Claro que o “soldado que volta traumatizado e não consegue se encaixar na sociedade civil” é um tropo bastante utilizado, ao ponto de ser considerado um estereótipo – já que nem todo mundo regressa assim de campanhas bélicas. Porém, essa abordagem dá ao cineasta a possibilidade de investigar um aspecto trágico residual de qualquer conflito. Além das viúvas, dos órfãos, dos pais e mães que perdem filhos, há os próprios ex-militares que parecem quebrados definitivamente, condenados a uma vida de insatisfação e tristeza. Antes de partirmos às qualidades de Sentinela do Sul, é bom sinalizar outra opção narrativa que o impede de voos maiores. E esta é o traço excessivamente expositivo de vários diálogos, a julgar pela quantidade de coadjuvantes dispostos a sempre explicar ao protagonista o que está acontecendo: o amigo deflagra a criminalidade; o bandido corteja Lafayette em meio a mais explicações de como o submundo do tráfico funciona; a enfermeira detalha a doença do amigo entrevado numa cadeira de rodas; a descoberta de anotações elucida o pano de fundo complexo. Então, em meio a essas utilizações de clichês, o cineasta Mathieu Gérault insere algo que torna o filme singular: a noção de que o protagonista sofre, mas não apenas por conta dos estilhaços físicos e psicológicos, mas em virtude da carência familiar que sempre demarcou a sua história.
É a partir dessa leitura de Lafayette como um órfão desesperado para voltar à sua única família (o exército) que Sentinela do Sul ganha contornos interessantes. O realizador não se atém apenas ao discurso antibélico ou às alusões sobre a forma desumanizada com a qual os exércitos tratam seus integrantes. O enredo que em vários momentos parece mais do mesmo toca também na questão dos marginalizados que servem de bucha de canhão em conflitos armados, os tratados como excedente por uma sociedade excludente. Além de Lafayette, órfão que perambulou por diversos lares adotivos antes de se alistar no exército, há Mounir (Sofian Khammes), descendente de argelinos que voltou do combate com severas restrições físicas. Aliás, é desse coadjuvante importantíssimo uma das constatações mais fortes do filme. Quebrando um pouco a idealização da fraternidade que Lafayette celebra como algo saudoso, Mounir conjectura que o amigo provavelmente o degolaria se ambos fossem militares há quarenta anos – menção à sangrenta descolonização da Argélia nos anos 1950/60, na qual provavelmente estariam em lados antagônicos da disputa brutal. A visão ácida e contundente impressa no longa-metragem passa por observações como essa. E o acúmulo delas nos ajuda a compreender que nada é isolado, tudo faz parte de um panorama estrutural desfavorável a certos indivíduos.

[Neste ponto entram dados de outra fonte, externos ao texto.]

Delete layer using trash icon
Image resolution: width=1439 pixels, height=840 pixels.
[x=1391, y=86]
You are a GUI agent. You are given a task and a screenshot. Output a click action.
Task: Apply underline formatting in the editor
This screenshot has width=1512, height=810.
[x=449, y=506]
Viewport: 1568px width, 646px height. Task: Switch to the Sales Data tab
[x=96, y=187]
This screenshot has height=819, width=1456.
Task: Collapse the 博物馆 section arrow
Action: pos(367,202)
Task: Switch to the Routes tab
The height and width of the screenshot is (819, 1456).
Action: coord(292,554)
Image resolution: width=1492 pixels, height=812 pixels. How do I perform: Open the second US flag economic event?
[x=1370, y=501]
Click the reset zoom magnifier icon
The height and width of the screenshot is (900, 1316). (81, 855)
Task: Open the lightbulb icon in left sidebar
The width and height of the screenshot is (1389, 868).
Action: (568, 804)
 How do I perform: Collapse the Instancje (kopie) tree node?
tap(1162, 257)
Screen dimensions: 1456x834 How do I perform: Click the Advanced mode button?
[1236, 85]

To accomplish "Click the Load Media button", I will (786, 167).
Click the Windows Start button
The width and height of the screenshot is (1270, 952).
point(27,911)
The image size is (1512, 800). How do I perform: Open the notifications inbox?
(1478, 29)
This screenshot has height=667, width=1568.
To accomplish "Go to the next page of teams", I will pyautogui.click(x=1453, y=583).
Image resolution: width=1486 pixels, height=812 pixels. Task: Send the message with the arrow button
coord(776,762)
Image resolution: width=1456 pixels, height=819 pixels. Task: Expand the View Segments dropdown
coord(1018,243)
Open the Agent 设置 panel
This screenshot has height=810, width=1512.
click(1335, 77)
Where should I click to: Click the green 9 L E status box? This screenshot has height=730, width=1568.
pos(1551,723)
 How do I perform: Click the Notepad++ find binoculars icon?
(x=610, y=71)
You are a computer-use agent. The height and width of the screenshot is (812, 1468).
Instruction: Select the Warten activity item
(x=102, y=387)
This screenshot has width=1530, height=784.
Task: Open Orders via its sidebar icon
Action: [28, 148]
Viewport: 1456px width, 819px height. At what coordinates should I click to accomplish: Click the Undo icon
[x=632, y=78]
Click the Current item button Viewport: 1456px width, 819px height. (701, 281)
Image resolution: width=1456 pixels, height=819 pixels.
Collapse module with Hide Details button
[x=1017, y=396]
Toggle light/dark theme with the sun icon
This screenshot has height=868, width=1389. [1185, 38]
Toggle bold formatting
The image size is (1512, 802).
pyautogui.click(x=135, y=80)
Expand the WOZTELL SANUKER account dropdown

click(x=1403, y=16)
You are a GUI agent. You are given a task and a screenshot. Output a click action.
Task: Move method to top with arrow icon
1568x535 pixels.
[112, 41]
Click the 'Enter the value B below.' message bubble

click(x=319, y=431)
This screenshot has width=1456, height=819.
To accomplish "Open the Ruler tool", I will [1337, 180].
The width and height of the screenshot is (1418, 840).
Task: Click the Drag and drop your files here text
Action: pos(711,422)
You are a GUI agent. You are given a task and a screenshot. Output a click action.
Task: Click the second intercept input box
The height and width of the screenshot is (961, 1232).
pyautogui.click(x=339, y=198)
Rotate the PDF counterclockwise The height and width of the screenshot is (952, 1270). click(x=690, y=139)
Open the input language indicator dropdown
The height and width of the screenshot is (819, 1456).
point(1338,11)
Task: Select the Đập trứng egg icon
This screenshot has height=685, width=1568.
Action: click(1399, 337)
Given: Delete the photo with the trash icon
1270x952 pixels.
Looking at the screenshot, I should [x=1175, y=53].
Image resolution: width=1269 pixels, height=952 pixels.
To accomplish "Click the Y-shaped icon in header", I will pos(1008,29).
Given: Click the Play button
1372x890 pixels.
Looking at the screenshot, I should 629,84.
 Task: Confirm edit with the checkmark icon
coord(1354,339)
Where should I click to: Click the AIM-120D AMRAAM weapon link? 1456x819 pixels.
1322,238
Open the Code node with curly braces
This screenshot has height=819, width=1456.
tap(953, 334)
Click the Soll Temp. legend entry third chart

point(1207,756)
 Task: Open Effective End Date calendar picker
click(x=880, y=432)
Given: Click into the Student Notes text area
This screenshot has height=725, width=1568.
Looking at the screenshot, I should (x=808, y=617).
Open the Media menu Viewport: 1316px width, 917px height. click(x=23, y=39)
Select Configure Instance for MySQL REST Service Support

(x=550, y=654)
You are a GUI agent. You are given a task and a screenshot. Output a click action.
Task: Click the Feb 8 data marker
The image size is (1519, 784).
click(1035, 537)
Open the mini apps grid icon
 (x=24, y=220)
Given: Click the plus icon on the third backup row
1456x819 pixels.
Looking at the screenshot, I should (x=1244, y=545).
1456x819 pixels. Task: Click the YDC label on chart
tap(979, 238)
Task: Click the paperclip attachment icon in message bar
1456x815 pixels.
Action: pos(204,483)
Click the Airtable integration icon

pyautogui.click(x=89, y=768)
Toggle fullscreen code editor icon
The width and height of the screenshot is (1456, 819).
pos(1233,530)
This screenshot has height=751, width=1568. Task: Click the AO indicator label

Sentinela do Sul não seria emocionalmente tocante sem o trabalho de Niels Schneider como esse protagonista que perde as ilusões ao longo de um caminho pedregoso. Ele constrói um Lafayette talhado à guerra (fisicamente forte, de comportamento impositivo quando necessário), mas fragilizado ao ser descolado do combate. Há todo um mundo de frustrações e tristezas perpassando o seu semblante na belíssima cena em que a enfermeira o machuca verbalmente. Sua resposta é o silêncio de quem novamente se vê diante de alguém capaz de decepciona-lo. A inaptidão social de Lafayette é bem elaborada pelo intérprete que se expressa principalmente por meio de minúcias – e nelas mora o menos banal que o filme tem a nos apresentar. Existem simbologias muito evidentes nessa história (algumas até beiram o óbvio). O protagonista sempre sofreu pela falta da figura paterna, idolatra o superior (vivido pelo sempre excepcional Denis Lavant) e precisa “matar” simbolicamente até esse pai postiço ao compreender que chegou a sua hora de assumir a chefia de uma família. Sem um lugar de filho, Lafayette aos poucos ocupa a posição paterna de protetor (dos amigos, da mulher grávida e até da vítima de um assalto). Tornar-se pastor também se enquadra na categoria de metáfora um tanto escancarada demais, mas ainda assim funcional nesse painel melancólico e às vezes até comovente.
Filme assistido durante o 13ª Festival Varilux de Cinema Francês, em junho de 2022.